For our teaching exercise, we wanted to use photos of hand findings to work through a series of cases of patients with various diseases. Through our medical training, we were taught specific skills to examine the hands. Most often, these skills were taught on healthy patients. Consequently, my partner agreed with me that although we know to look for certain findings, we are uncertain about whether we would be able to confidently name what we find on examination. We thought including several photographs of positive findings on examination to use in our teaching exercise would be beneficial. However, taking into account the concepts of base rate fallacy and recency bias, we decided to shift our focus slightly to emphasize the investigation of the hand finding rather than the specific disease each finding is associated with.
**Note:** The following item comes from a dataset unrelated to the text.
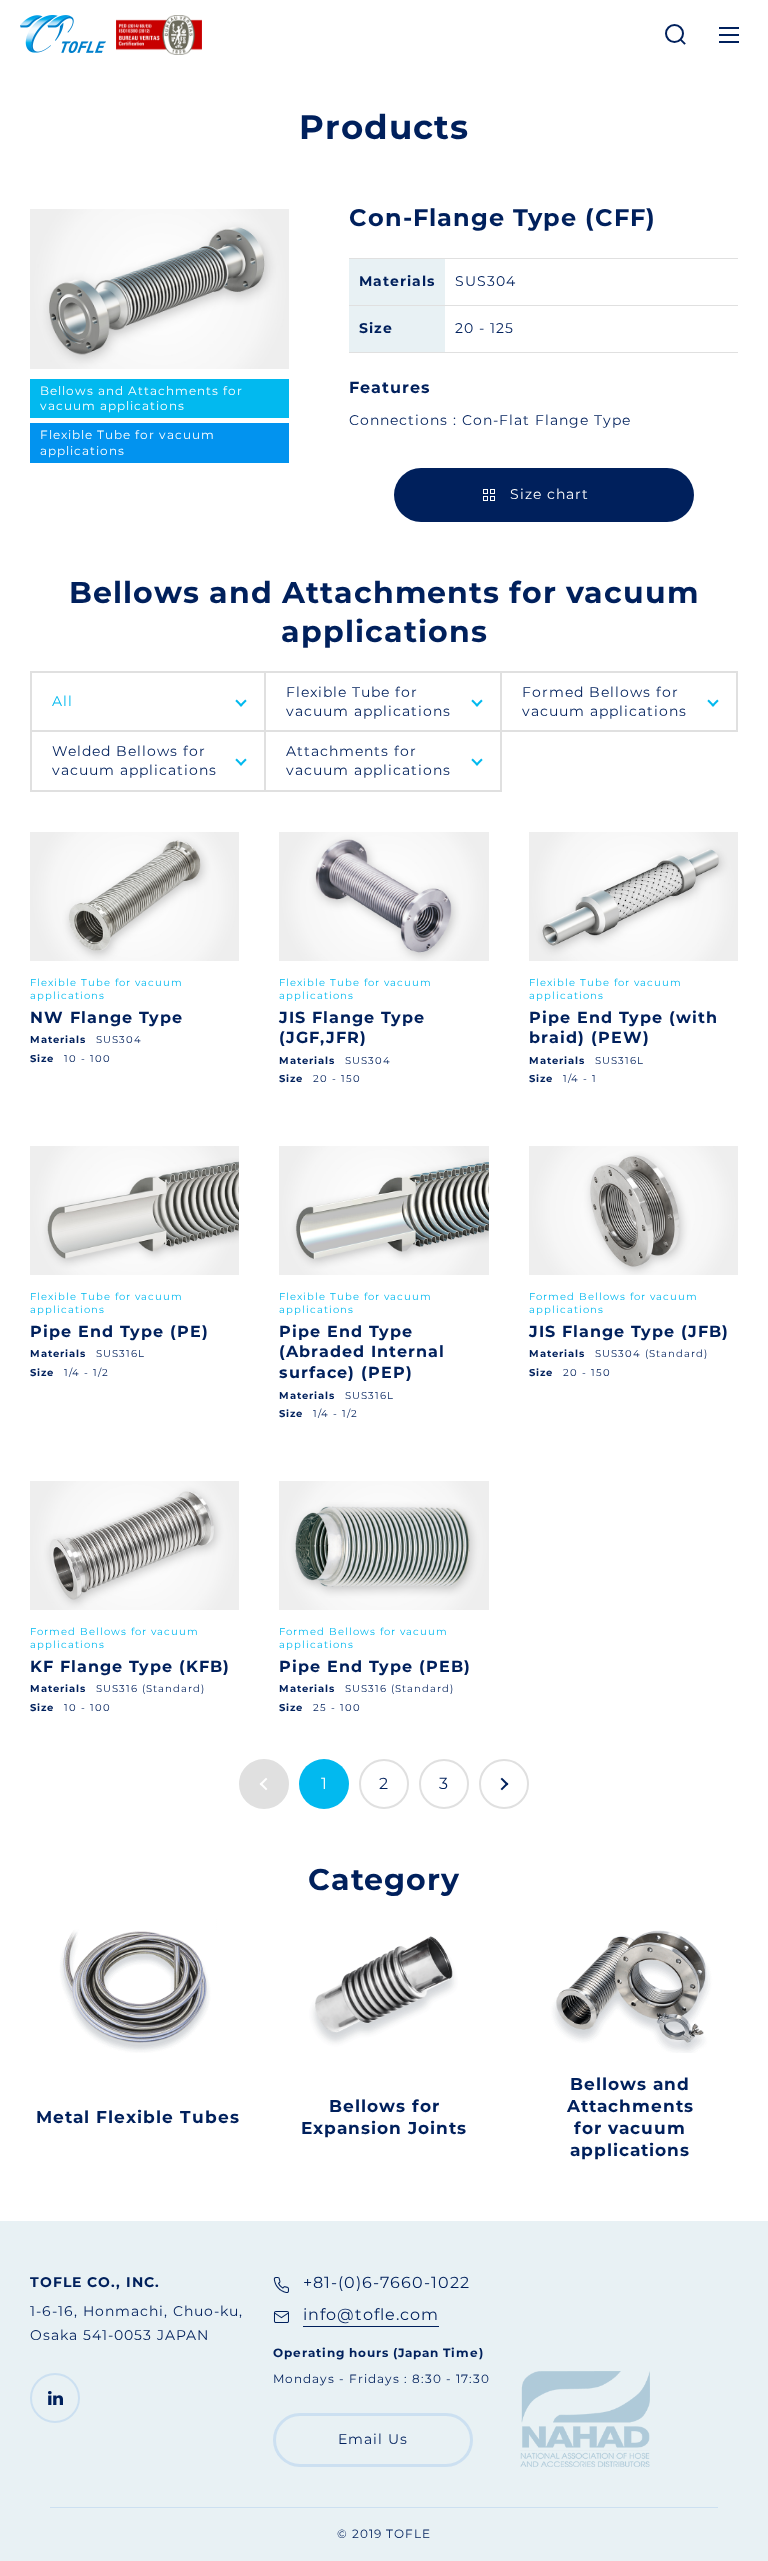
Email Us (373, 2439)
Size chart (549, 494)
I think we are both beginning to recognize the numerous elements that need to be taken into consideration when delivering a “simple” lesson in clinical skills and medicine.

Friday, March 2, 2012

Prescription for exercise

Blog #5
by Nishani

In noon rounds today, we had a discussion about cardiac rehabilitation.  Through this discussion, the topic of prescribing exercise and a heart healthy diet came up. I did not previously think about exercise as something that is “prescribed,” but I think the concept is a great idea.  In my formal medical training, I was taught the two components of heart disease: pharmacologic and non-pharmacologic.   Most often, more time was spent discussing the pharmacologic treatment of coronary artery disease and little attention was given to exercise and diet.  While I could name off the typical medications and doses normally given to someone with coronary artery disease, I was reminded today that I did not know much about the amount of salt in a low-salt diet or the amount of exercise I should recommend.  Usually, I would hand a pamphlet with dietary recommendations and review basic elements such as, low-salt, high fibre, and low-saturated fat with my patients.  Today’s topic brought up an important point that “prescribing” exercise by stating the frequency, intensity, type, and time (FITT Principle) is just as important as prescribing the other medications we usually prescribe to patients.   Knowing about the various programs available to patients to engage in exercise will be important for me as a physician so that I may make practical recommendations to my patients.  This is something I will be looking into to further my own knowledge.

From simulation to application


March 2
by Alison

Last time I wrote about how helpful our Harvey session was for learning to identify and characterize cardiac pathology.  At the suggestion of our supervisor, today we went to examine real patients for cardiac findings, to see if we could apply the skills we practiced with the simulator. 

With the help of the chief resident we identified two patients with cardiac findings and went to see them on the ward.  With a newfound confidence, I performed a cardiac exam on the first patient.  However, I had an enormous amount of difficulty hearing the patient’s murmur.  He was in a noisy four-bed room and was breathing quite loudly.  I could barely hear the heart sounds, let alone characterize the abnormal findings.  Unlike with Harvey, I couldn’t just turn up the volume to better assess the patient.  The new comfort I had with murmurs from spending time with Harvey was certainly diminished.  The second patient was in a quiet single room and was breathing very comfortably.  With him, it was easy to hear his murmur and to characterize it, providing me with some reassurance.

This experience served to highlight the limitations of simulators in learning.  Simulators generally operate under optimal conditions, and therefore cannot replicate a real patient-care experience.  Ideally learning incorporates elements of both: simulators to help with skill development and confidence, and patient-care experiences to reflect reality.